March 16, 2018
In an address titled, “Towards Precision Medicine in Traumatic Brain Injury: State of Science and the Road Ahead,” David Okonkwo, MD, PhD, delivered an outlook on the history of TBI research and what lies ahead for the treatment of the devastating condition.
Dr. Okonkwo, professor and vice chair of Neurosurgery at the University of Pittsburgh School of Medicine, outlined the prevalence of TBI and the lack of adequate treatment for its victims during the 16th Annual Jack and Sabina Frew Lectureship held March 7 at Goodman Hall Auditorium.
“Traumatic brain injury is the leading cause of death under age 45 in the Western world,” he said. “Four million people in the United States seek medical care each year for a traumatic brain injury, and it is one of the key issues in military health for our soldiers. So traumatic brain injury is one of the most important public health and military health issues.”
Dr. Okonkwo highlighted the dedicated effort researchers have made to better treat the condition. But he said that despite 50 years of study, there is not a single FDA-approved treatment for traumatic brain injury.
“We have met that challenge by radically redesigning and transforming the way that we think about the disease, and the way forward in the future is to approach traumatic brain injury at the individual patient level and bring in tools and technologies that allow us to address the very specific problem of the patient in front of us and then apply the treatments in a precision medicine fashion to that patient.”
“The field is poised for some real breakthroughs,” he added.
In February, the first FDA-approved blood test for traumatic brain injury was trialed. It will be significantly better five years from now than it is today, Okonkwo said.
The new blood test, called the Banyan Brain Trauma Indicator, measures the levels of proteins released from the brain into the blood and can detect concussions in people, and more quickly identify those with possible brain injuries. It could eliminate the need for CT scans in many patients suspected of brain injuries.

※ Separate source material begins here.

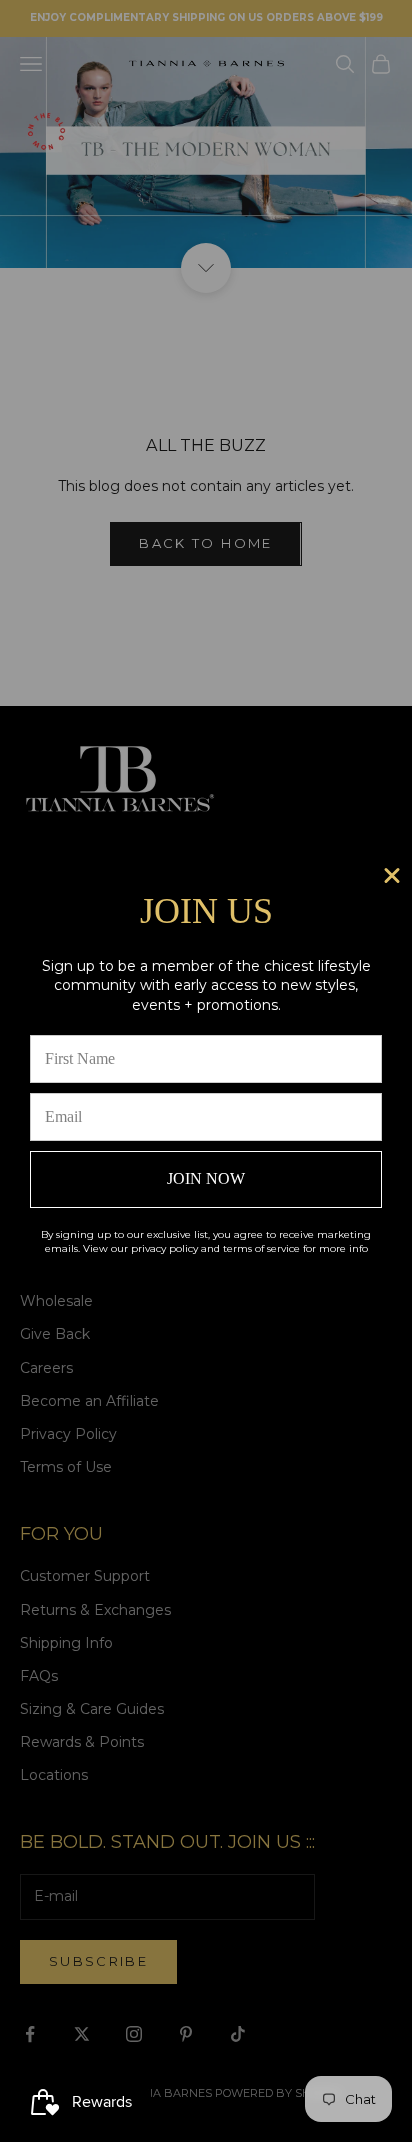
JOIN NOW (206, 1178)
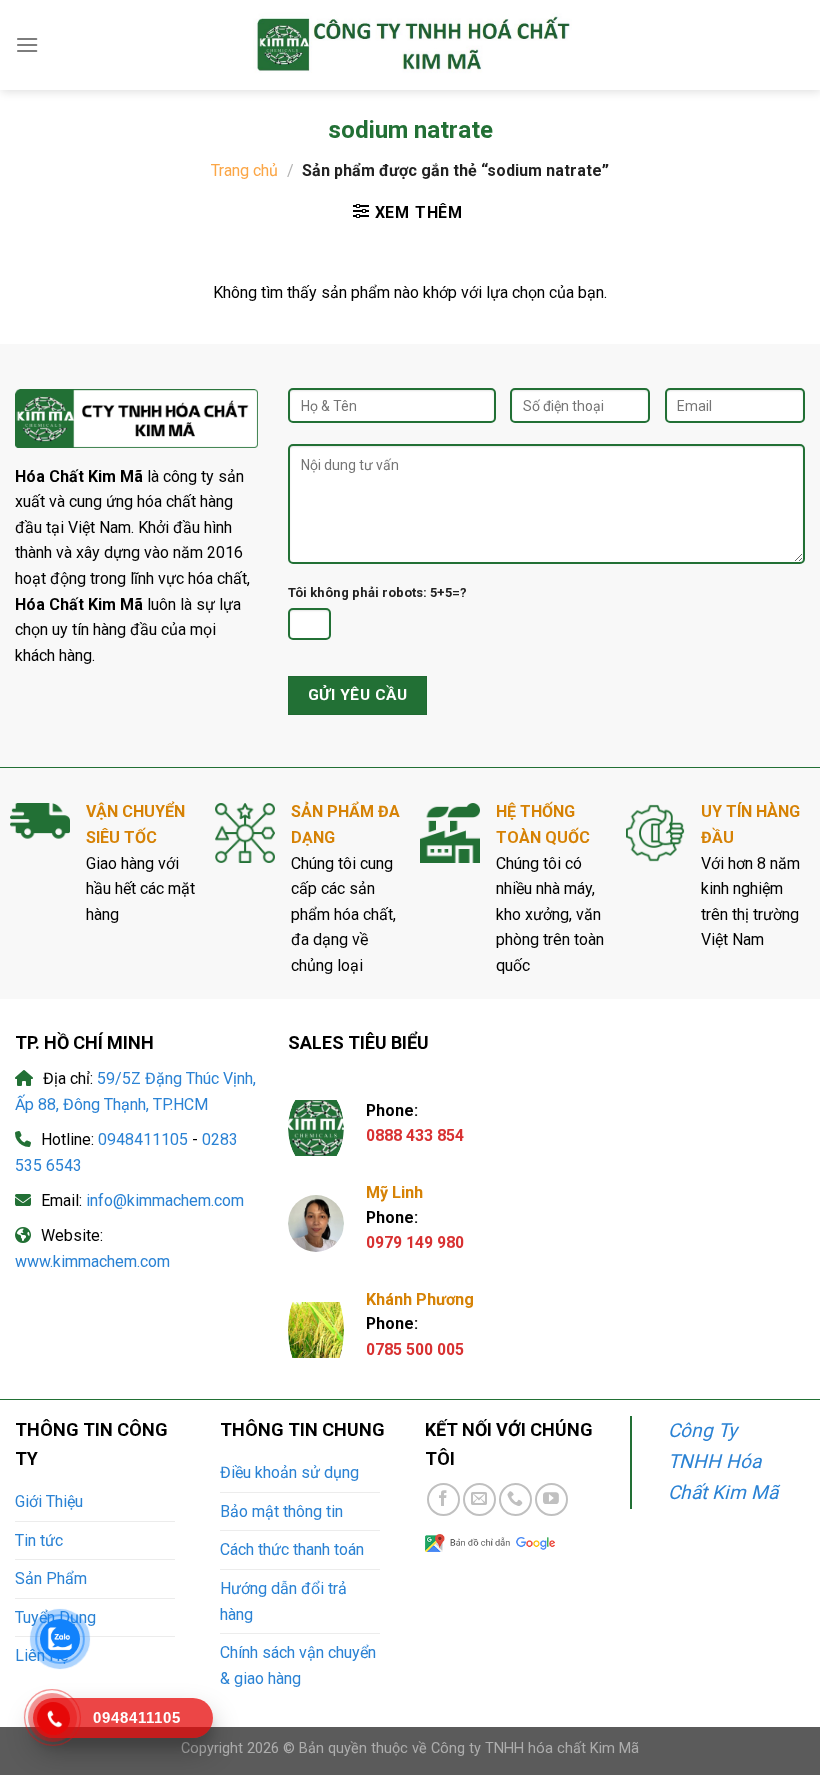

Dr. Okonkwo also discussed his work as a principal investigator on the ongoing Transforming Research and Clinical Knowledge in TBI (TRACK-TBI) study. The NINDS-funded study is being conducted in 18 U.S. sites, including Indiana University, and is analyzing detailed clinical data on TBI along with CT and MRI imaging, biospecimens, and clinical outcomes. TRACK-TBI is targeting an enrollment goal of 3000 participants. As of March 12, enrollment stands at 2752 patients.
Dr. Okonkwo completed the MD/PhD program at Virginia Commonwealth University in 2000. He joined the University of Pittsburgh in 2006 following completion of a neurosurgical residency at the University of Virginia and a fellowship at New Zealand’s Auckland Public Hospital. He has published more than 190 papers and received numerous awards in his career.
The Jack and Sabina Annual Frew Lectureship was established in 2004 to further education in neurological critical care and trauma. The couple’s philanthropy was a part of the late Jack Frew’s gratitude for the medical care he received at IU Health Methodist Hospital.